### The request
Change "Bookmark" to "Save" in the data starting at the line with "1120x630 pixels." and ending at the line with "click(x=127, y=107)", and write out those lines again with nothing else altered.
■ ■ ■
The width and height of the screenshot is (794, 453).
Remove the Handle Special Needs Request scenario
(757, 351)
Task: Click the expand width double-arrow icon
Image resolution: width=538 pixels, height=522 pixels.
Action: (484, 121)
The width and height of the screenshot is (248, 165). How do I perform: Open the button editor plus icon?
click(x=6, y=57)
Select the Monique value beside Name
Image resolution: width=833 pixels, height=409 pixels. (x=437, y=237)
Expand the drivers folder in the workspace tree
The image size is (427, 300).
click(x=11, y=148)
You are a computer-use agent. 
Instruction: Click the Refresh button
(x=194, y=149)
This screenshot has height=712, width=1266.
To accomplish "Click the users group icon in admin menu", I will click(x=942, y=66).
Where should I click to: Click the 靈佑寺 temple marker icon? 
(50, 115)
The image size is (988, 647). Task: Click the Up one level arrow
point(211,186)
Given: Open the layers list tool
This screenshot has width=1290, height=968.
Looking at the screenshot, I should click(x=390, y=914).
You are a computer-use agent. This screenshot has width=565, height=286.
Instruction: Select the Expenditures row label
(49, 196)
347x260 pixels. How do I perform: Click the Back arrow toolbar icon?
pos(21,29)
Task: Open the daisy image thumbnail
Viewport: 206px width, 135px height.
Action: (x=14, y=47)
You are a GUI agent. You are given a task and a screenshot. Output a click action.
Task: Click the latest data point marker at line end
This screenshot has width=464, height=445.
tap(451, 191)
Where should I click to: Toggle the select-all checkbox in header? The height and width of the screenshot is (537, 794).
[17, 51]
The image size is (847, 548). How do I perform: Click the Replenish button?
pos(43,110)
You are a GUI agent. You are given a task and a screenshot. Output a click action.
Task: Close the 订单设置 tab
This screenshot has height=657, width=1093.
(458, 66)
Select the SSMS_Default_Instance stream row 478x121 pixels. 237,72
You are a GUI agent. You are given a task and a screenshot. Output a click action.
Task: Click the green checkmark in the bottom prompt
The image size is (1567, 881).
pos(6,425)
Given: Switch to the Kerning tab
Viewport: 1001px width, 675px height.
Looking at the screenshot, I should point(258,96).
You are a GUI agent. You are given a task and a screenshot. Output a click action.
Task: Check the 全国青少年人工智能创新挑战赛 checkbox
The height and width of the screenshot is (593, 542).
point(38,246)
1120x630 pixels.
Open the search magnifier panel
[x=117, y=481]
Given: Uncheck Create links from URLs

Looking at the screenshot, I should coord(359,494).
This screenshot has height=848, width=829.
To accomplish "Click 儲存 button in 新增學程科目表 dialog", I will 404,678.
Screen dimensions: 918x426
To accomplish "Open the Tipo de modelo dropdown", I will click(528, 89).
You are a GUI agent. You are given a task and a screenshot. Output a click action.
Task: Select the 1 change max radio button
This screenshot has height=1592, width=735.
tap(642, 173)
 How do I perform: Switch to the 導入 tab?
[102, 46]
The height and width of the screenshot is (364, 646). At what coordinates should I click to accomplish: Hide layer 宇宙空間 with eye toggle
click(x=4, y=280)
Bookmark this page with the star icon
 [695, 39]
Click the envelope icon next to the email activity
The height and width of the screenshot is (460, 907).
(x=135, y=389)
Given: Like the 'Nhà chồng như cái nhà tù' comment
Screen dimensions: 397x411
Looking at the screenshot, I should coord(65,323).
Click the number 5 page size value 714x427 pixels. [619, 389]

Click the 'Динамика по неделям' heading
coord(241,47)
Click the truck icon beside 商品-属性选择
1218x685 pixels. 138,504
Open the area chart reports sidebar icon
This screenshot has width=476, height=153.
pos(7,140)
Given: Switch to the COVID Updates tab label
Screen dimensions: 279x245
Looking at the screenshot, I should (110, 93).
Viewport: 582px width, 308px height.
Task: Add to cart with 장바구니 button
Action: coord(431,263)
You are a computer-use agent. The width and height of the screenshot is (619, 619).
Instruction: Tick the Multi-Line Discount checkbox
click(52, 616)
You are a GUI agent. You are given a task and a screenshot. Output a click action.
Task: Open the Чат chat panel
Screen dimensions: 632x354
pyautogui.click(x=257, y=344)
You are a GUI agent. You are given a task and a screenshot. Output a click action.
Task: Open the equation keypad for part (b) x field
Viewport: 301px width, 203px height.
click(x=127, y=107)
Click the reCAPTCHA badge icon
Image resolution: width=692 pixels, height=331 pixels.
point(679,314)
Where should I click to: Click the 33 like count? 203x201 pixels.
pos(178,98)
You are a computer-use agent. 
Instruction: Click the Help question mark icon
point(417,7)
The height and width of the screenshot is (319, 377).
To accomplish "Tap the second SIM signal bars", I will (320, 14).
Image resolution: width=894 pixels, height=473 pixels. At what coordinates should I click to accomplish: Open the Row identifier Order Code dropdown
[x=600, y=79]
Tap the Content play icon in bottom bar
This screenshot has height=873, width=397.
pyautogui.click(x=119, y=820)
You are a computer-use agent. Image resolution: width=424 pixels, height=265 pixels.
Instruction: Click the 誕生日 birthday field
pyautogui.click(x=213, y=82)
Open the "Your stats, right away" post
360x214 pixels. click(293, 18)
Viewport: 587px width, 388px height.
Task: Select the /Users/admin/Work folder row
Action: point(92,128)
■ ■ ■
### Result of the task
1120x630 pixels.
Open the search magnifier panel
[x=117, y=481]
Given: Uncheck Create links from URLs

Looking at the screenshot, I should coord(359,494).
This screenshot has height=848, width=829.
To accomplish "Click 儲存 button in 新增學程科目表 dialog", I will 404,678.
Screen dimensions: 918x426
To accomplish "Open the Tipo de modelo dropdown", I will click(528, 89).
You are a GUI agent. You are given a task and a screenshot. Output a click action.
Task: Select the 1 change max radio button
This screenshot has height=1592, width=735.
tap(642, 173)
 How do I perform: Switch to the 導入 tab?
[102, 46]
The height and width of the screenshot is (364, 646). At what coordinates should I click to accomplish: Hide layer 宇宙空間 with eye toggle
click(x=4, y=280)
Save this page with the star icon
 [695, 39]
Click the envelope icon next to the email activity
The height and width of the screenshot is (460, 907).
(x=135, y=389)
Given: Like the 'Nhà chồng như cái nhà tù' comment
Screen dimensions: 397x411
Looking at the screenshot, I should coord(65,323).
Click the number 5 page size value 714x427 pixels. [619, 389]

Click the 'Динамика по неделям' heading
coord(241,47)
Click the truck icon beside 商品-属性选择
1218x685 pixels. 138,504
Open the area chart reports sidebar icon
This screenshot has width=476, height=153.
pos(7,140)
Given: Switch to the COVID Updates tab label
Screen dimensions: 279x245
Looking at the screenshot, I should (110, 93).
Viewport: 582px width, 308px height.
Task: Add to cart with 장바구니 button
Action: coord(431,263)
You are a computer-use agent. The width and height of the screenshot is (619, 619).
Instruction: Tick the Multi-Line Discount checkbox
click(52, 616)
You are a GUI agent. You are given a task and a screenshot. Output a click action.
Task: Open the Чат chat panel
Screen dimensions: 632x354
pyautogui.click(x=257, y=344)
You are a GUI agent. You are given a task and a screenshot. Output a click action.
Task: Open the equation keypad for part (b) x field
Viewport: 301px width, 203px height.
click(x=127, y=107)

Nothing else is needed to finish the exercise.